なお、エスコーツ社に対する出資比率は50%未満であるが、クボタはエスコー社に対する役員の派遣を実施。これにより、クボタはエスコーツを連結子会社化し、買収を完了した。なお、買収後のEscortsについて、最高経営責任者はEscorts社の創業家出身のNikhill Nanda氏が続投する体制をとった。
クボタによるエスコーツ社の買収は、機能と価格を抑えた汎用トラクター「ベーシックトラクター」における市場確保にあった。エスコーツ社は最低限の機能に絞り込んだ新興国向けのトラクターの製造開発に従事しており、クボタとしては自力進出を諦める選択をした。エスコーツ社の買収によって、2023年時点におけるクボタのインドにおけるシェアは約2%から約12%に拡大した。
クボタはエスコーつの買収後も積極投資を実施し、「2030年までにインドにおけるシェア24%」を確保する経営方針を発表した。ただし、インドでは「マヒンドラ&マヒンドラ」がトラクターでシェア1位(約40%・2023年時点)を確保しており、エスコーツは4位企業であった。

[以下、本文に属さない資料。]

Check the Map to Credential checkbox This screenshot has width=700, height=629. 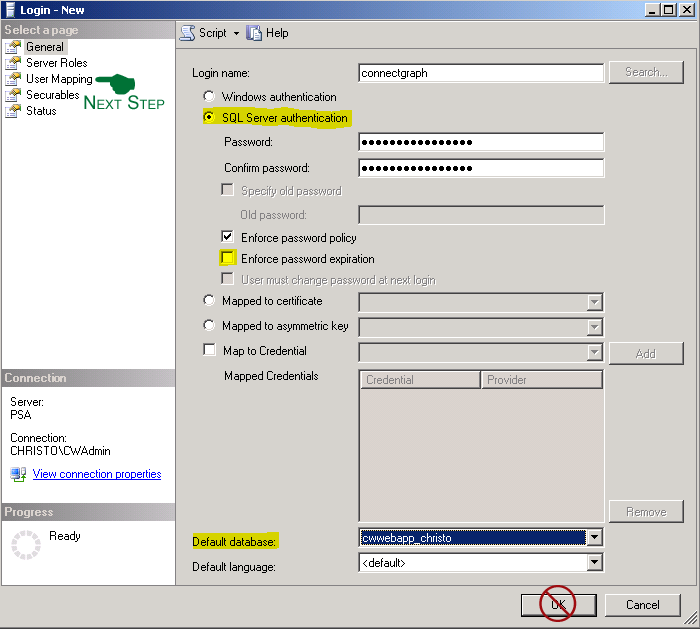pos(209,351)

参入当初、インドの水田では稲の苗を手植えするのが一般的でした。クボタのトラクタを水田に投入して、代かきを行ったところ、農家の人々が「これは便利だ」という感想を述べたのが印象に残っています。「軽量コンパクトなトラクタを持ち込めば、かなりシェアを取れるはず」と意気揚々と挑んだものの、「そうは問屋が卸さない」という言葉通りに、販売は苦戦の連続でした。理由はトラクタの用途の違いや、桁違いに求められる耐久性の問題、そして何よりタイで生産してインドに持ち込むことによるコストの問題でした。

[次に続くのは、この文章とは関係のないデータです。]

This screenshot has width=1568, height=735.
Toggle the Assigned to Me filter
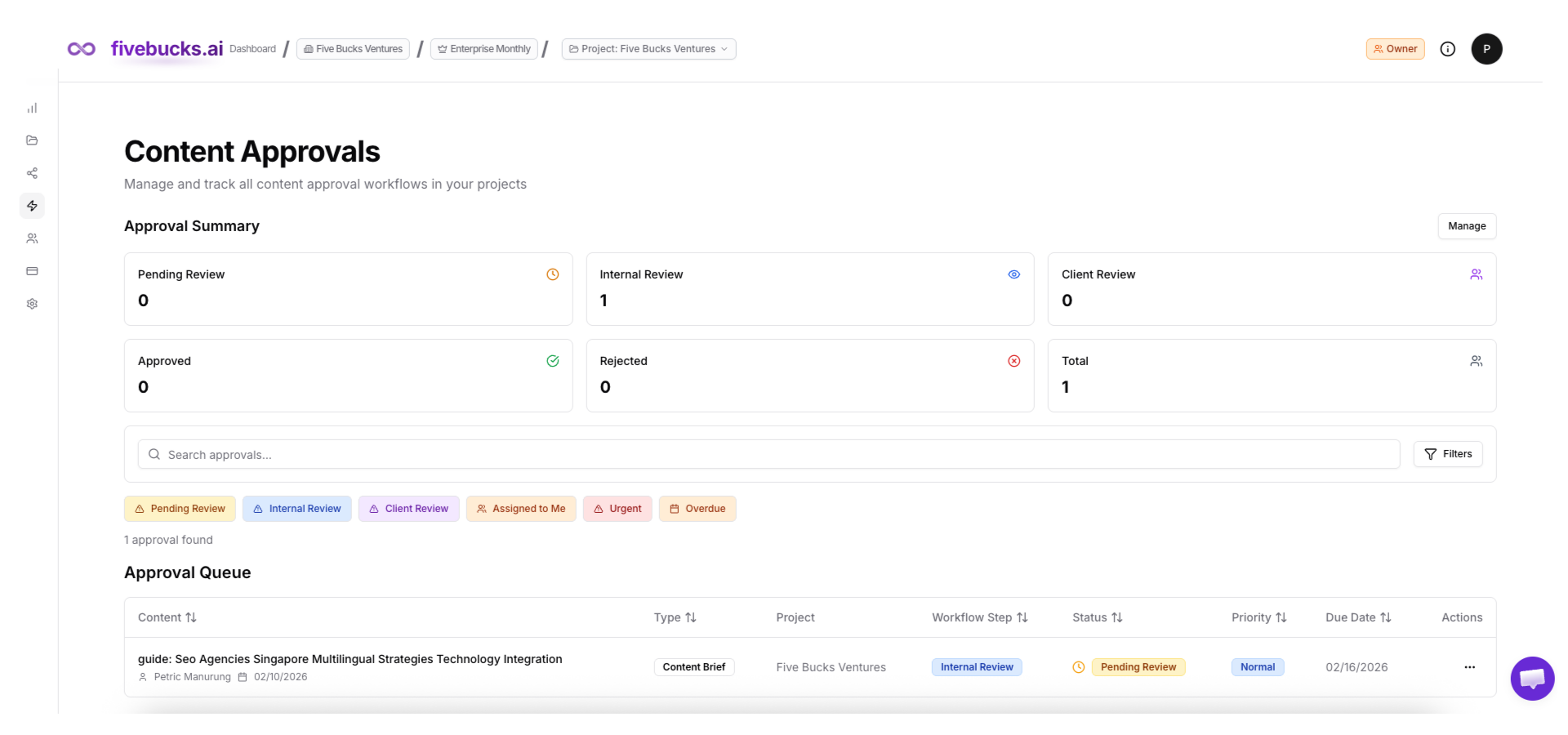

そのような状況から、インドでの現地生産を行う可能性を模索しました。しかしながら、現地で部品などのサプライチェーンを自前で構築するのは容易ではなく、紆余曲折していた時期がありました。これに対して、インドでサプライチェーンを持ち、比較的安価な製品を作ることができる当時のエスコーツLtd.と合弁会社を設立したことで、トラクタの販売台数ベースで世界最大の市場であるインド市場を攻略できる道筋が見えてきました。さらに、2022年に現エスコーツクボタLtd.を連結子会社化し、インドを起点としたグローバル戦略を加速させており、インドから欧州への輸出のチャンスが増加してきています。
参入して10年ほどはインドでのトラクタのシェアは数%にとどまっていましたが、2023年時点では、インド市場のシェアはクボタグループ全体で約12%になりました。今後は、2030年には両社合わせてインドのシェアを2倍にすることを目指すとともに、インド国内での事業にとどまらず、お欧米や新市場であるアフリカなどに向けて、価格の安いベーシックトラクタを輸出していくことで、海外展開をさらに加速する考えです。
すでに戦前の時点で、鋳鉄管はクボタと栗本鐵工所の2社による寡占。隅田川精鉄所の買収で、クボタはシェア約70%を確保し、ほぼ独占状態となった。少数企業による長年のシェア固定化により、談合の温床となってしまった。